Nearly 3,000 people lost their lives on September 11, 2001, and countless more lives would have been lost if not for the brave and selfless acts of many fire-fighters, police officers and unheralded others. Fifteen years after that tragic day, we honour a few of those 'others' who went above and beyond the call of duty.
Upon hearing the news of the attacks on the Twin Towers, ex U.S. Marine Jason Thomas donned his military uniform and made his way to Ground Zero. "Someone needed help. It didn't matter who", Thomas recounted later. "I didn't even have a plan. But I have all this training as a Marine, and all I could think was: my city is in need". Thomas joined forces with another ex U.S. Marine David Karnes and armed with just flashlights and a shovel, they set out in search of survivors. Darkness had enveloped the scene by the time they discovered two Port Authority police officers buried in the rubble. Both officers were subsequently rescued and after another two and a half weeks helping at Ground Zero, Thomas returned to his life without even telling his family about the rescues. It wasn't until years later when Thomas was inaccurately portrayed in Oliver Stone's film, World Trade Center, that his true identity came to light.

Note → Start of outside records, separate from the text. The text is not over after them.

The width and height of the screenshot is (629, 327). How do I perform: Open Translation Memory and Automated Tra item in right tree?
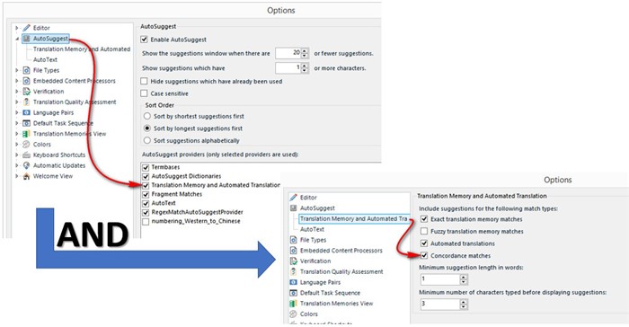pyautogui.click(x=354, y=218)
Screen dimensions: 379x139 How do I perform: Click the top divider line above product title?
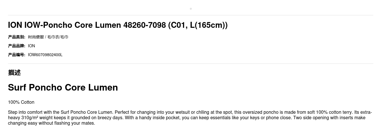pos(191,15)
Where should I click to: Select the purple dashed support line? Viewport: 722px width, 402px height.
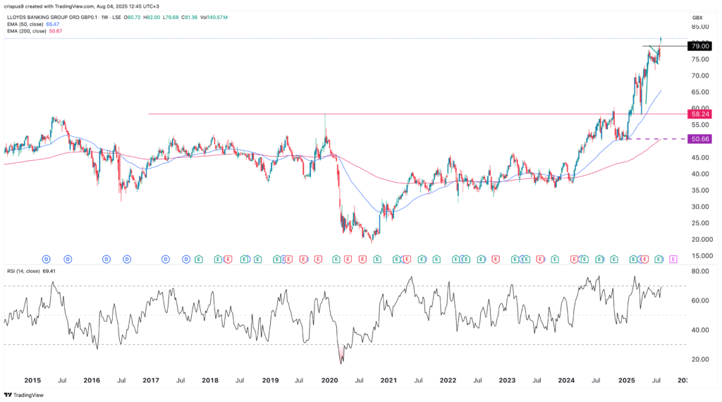tap(656, 140)
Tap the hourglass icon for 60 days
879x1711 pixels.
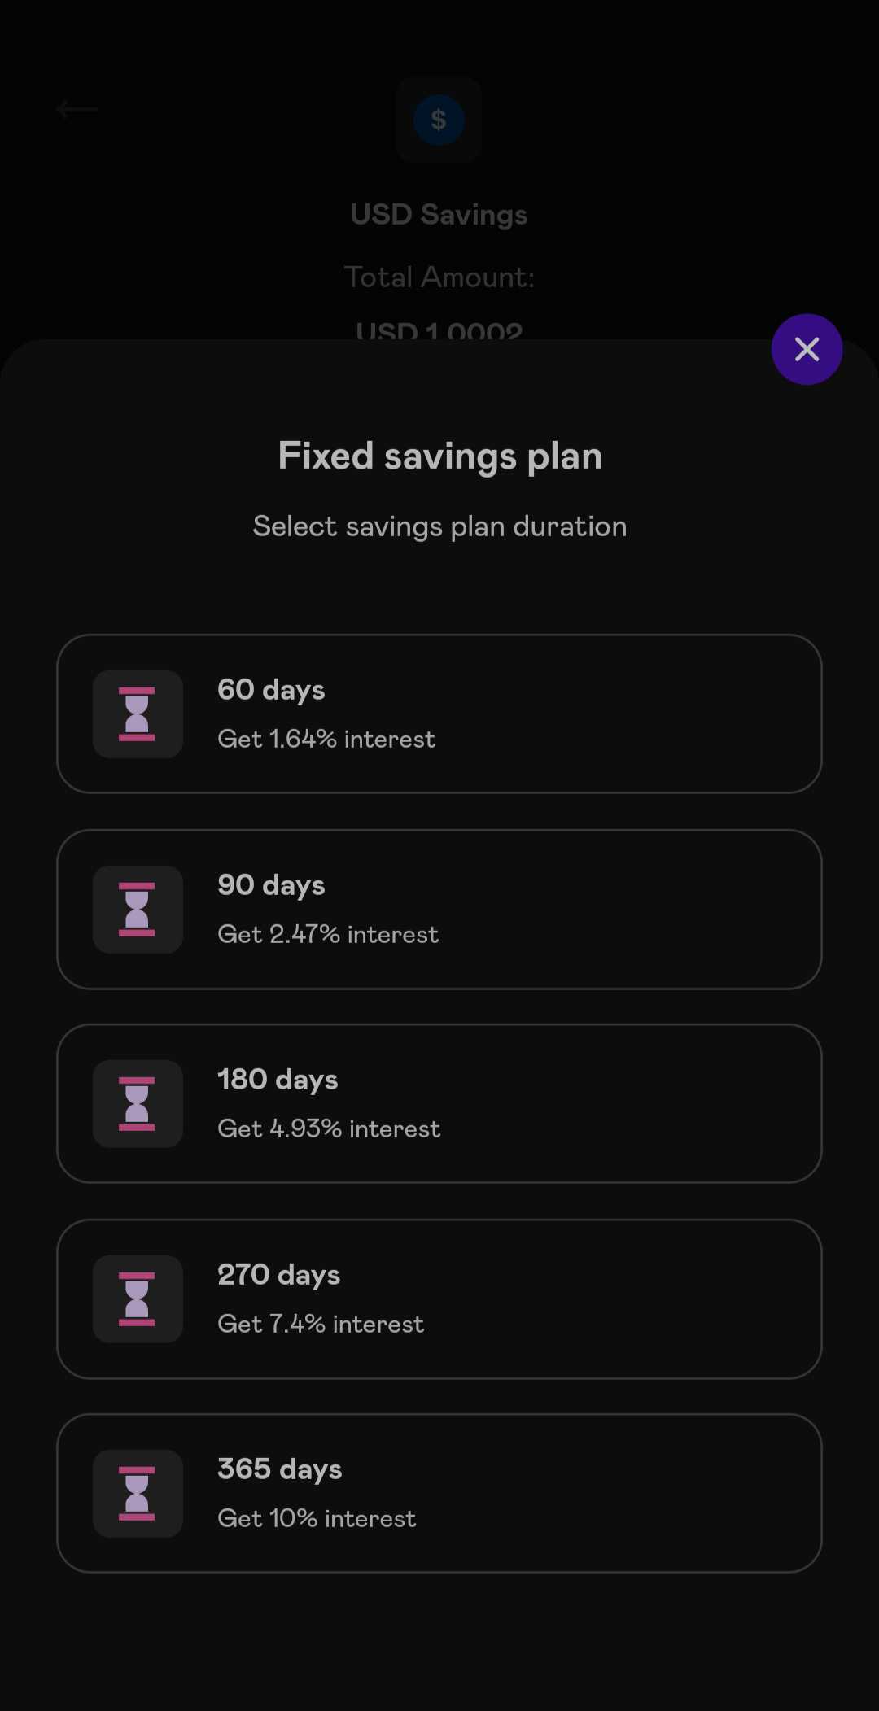(138, 714)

Mark Bingham, Jeremy Glick, Todd Beamer, Todd Burnett
Of the four hijacked planes on September 11, 2001 only United Flight 93 failed to reach its target, believed to be either the White House or the Capitol Building. Instead the commercial airliner crashed into an open field in Pennsylvania, killing all those on board (44 people including the hijackers) but not a single person on the ground. Why had it failed to reach its target? Having learnt the fate of the three other hijacked planes through mobile phone calls, a small group of brave passengers, led by those mentioned above, decided to try and take back the airliner from the hijackers in control. During the ensuing struggle, the hijackers decided to crash the plane into a field, rather than lose control of the aircraft. The actions of those few passengers undoubtedly saved the lives of many others on the ground.
In total, around 300 dogs contributed to the rescue and recovery efforts around Ground Zero. Working in extremely difficult and dangerous conditions, the rescue dogs relentlessly searched for survivors, often enduring bloodied paws and sleepless nights. Every much a part of the rescue effort as their human counterparts, they also raised the spirits of those around them. “Those dogs brought the power of hope. They removed the gloom for just an instant — and that was huge because it was a pretty dismal place to be” recalls Dr. Cindy Otto, a vet who worked with 9/11 search dogs. Bretagne, a 16-year-old golden retriever was the last surviving rescue dog from that fateful day. She was put to sleep in June 2016, entering the hospital through a tunnel of saluting officers.